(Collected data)
********************
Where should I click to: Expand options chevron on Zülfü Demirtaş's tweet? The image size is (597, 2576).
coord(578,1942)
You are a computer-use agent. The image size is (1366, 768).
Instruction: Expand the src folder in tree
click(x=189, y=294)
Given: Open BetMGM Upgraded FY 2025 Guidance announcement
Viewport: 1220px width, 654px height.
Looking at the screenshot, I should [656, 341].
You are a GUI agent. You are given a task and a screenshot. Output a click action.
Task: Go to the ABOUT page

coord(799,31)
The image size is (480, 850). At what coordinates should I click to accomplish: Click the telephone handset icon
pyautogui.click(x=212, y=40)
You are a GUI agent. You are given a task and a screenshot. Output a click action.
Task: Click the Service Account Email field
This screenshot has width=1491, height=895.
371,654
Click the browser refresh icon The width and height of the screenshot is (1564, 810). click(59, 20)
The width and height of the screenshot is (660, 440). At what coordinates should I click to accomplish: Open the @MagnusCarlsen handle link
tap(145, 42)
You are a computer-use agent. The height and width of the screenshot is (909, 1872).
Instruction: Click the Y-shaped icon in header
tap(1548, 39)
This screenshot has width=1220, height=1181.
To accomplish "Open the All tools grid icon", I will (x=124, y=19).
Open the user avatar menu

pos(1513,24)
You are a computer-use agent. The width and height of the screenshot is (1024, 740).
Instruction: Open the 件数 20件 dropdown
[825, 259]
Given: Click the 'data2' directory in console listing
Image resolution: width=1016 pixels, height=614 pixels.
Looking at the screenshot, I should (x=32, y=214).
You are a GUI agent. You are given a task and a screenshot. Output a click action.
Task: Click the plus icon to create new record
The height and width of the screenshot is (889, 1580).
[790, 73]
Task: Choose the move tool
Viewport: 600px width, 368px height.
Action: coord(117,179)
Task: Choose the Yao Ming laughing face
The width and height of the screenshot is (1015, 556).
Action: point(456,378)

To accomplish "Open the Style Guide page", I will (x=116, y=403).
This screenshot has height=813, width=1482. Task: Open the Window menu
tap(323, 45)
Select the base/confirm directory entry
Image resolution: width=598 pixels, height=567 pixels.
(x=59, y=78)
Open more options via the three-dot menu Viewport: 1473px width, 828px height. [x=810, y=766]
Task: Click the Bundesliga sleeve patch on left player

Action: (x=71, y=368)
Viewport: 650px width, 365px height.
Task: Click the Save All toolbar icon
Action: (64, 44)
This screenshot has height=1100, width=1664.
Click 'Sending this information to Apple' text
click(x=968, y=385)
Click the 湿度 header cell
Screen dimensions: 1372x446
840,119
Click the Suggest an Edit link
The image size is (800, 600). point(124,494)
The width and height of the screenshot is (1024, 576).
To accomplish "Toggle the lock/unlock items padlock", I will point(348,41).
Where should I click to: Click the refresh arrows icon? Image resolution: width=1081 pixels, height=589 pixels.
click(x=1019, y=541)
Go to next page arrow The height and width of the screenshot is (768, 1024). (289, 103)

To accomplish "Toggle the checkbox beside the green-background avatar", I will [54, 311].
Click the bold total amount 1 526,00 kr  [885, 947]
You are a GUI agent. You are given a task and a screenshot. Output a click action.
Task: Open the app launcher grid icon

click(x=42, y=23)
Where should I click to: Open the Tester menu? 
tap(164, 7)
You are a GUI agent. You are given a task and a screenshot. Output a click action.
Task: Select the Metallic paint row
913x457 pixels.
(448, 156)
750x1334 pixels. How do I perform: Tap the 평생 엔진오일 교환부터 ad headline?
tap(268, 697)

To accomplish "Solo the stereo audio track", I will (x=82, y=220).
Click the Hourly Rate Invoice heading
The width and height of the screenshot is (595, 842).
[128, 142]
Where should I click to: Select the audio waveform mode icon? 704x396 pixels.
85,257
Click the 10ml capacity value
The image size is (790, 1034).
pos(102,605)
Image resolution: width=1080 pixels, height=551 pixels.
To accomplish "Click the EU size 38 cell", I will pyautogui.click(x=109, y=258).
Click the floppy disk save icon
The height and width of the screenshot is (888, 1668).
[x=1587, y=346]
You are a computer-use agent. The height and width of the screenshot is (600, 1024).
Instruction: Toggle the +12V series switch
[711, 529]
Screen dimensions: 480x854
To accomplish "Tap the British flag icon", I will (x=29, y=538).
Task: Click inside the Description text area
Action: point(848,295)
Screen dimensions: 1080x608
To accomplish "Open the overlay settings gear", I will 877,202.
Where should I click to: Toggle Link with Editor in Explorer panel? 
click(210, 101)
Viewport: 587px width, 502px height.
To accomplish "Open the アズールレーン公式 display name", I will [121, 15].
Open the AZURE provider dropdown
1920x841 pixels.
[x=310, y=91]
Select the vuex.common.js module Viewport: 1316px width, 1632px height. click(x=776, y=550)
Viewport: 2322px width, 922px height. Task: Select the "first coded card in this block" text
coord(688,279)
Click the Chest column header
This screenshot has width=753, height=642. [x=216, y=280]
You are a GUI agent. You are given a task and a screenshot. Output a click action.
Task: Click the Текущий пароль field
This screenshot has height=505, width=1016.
********************
§ **Task to complete**:
For every line above that holds the word "computer", report the whole line.

§ **Solution for this exercise**:
You are a computer-use agent. The image size is (1366, 768).
You are a computer-use agent. The height and width of the screenshot is (909, 1872).
You are a computer-use agent. The width and height of the screenshot is (1024, 740).
You are a computer-use agent. The height and width of the screenshot is (600, 1024).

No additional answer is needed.